Reality came from Professors of the highest pedigree gently guiding us through the readings and carefully prodding and challenging our preconceived notions. It came from realizing the presence of a ready support system of affiliates and members of the Weidenfeld Trust, who truly care for our well-being. It came from tying words written by “old buggers” with real-life experiences generously provided by, well, the living.
Fantasy came from Oxford. Well, it is Oxford. Show a new entrant at Oxford a packed Sheldonian with a generous sprinkling of Lords, Ladies and Knights, University Dons and a genuine English choir with opera for even 5 minutes – it’s pretty much a personal (internet) meme moment for life.

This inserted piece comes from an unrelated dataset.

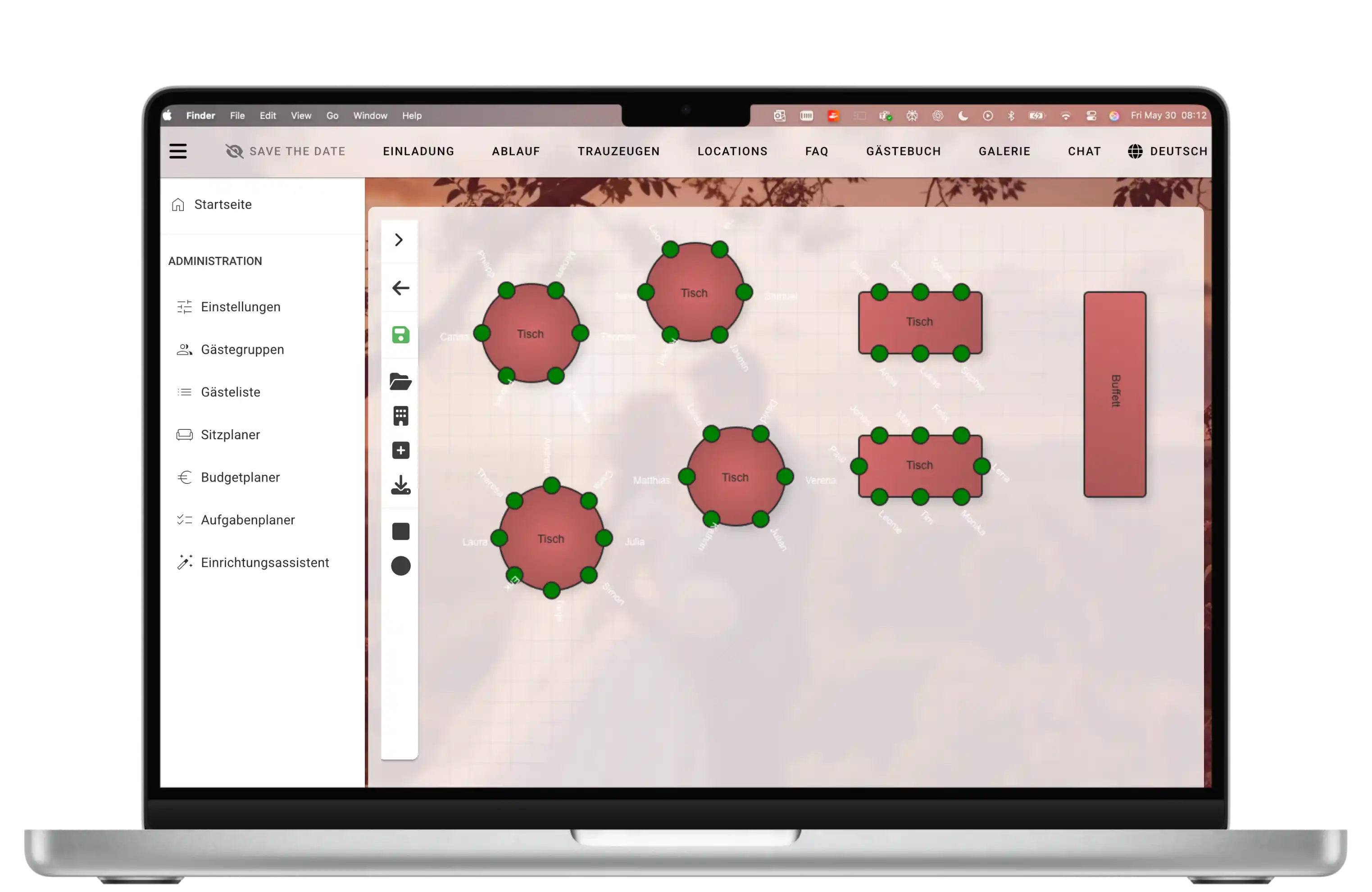Open the Gästebuch navigation tab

And the stories. It might be intellectually engaging to reference great writers, or gape open-mouthed at the ceiling of the Sheldonian, but there is something far more powerful in listening to the aforementioned doctor tell you that she comes to Oxford after having lost a father to a deadly disease and is losing her mother to the same disease and still, somehow, wants to still go back and fight this disease in Africa. Or an extraordinarily committed nanotechnologist, who lost both his parents and somehow, still wants to build a pharmaceutical ecosystem in his home country that would benefit his people. Or the mythical feminists that love to travel – who have witnessed and experienced sexual violence in their home country, in different forms, and somehow, are challenging it instead of letting it go. Or women, who have witnessed social and environmental injustices first-hand and somehow, got themselves to work with supreme court judges or government officials to get policy working, run field programmes in war torn countries or even, in one memorable instance, walk into a refugee camp in a country run by a military junta. A couple of peers who began with something small and scaled it into a youth movement or a forum for engagement. There’s even a person who was a tank commander in the military, and somehow, is researching international diplomacy aimed at bringing peace to one of the most influential and longstanding conflicts in today’s world-affairs.
This is not even a fraction of the stories I’ve heard here. And that isn’t even a fraction of the stories I haven’t heard yet. How many places in the world can allow for this to happen? The philosophy seminar succeeds in showing us ourselves to ourselves, with the same sense of newness and amazement as introducing ourselves to some of the great traditions of Oxford.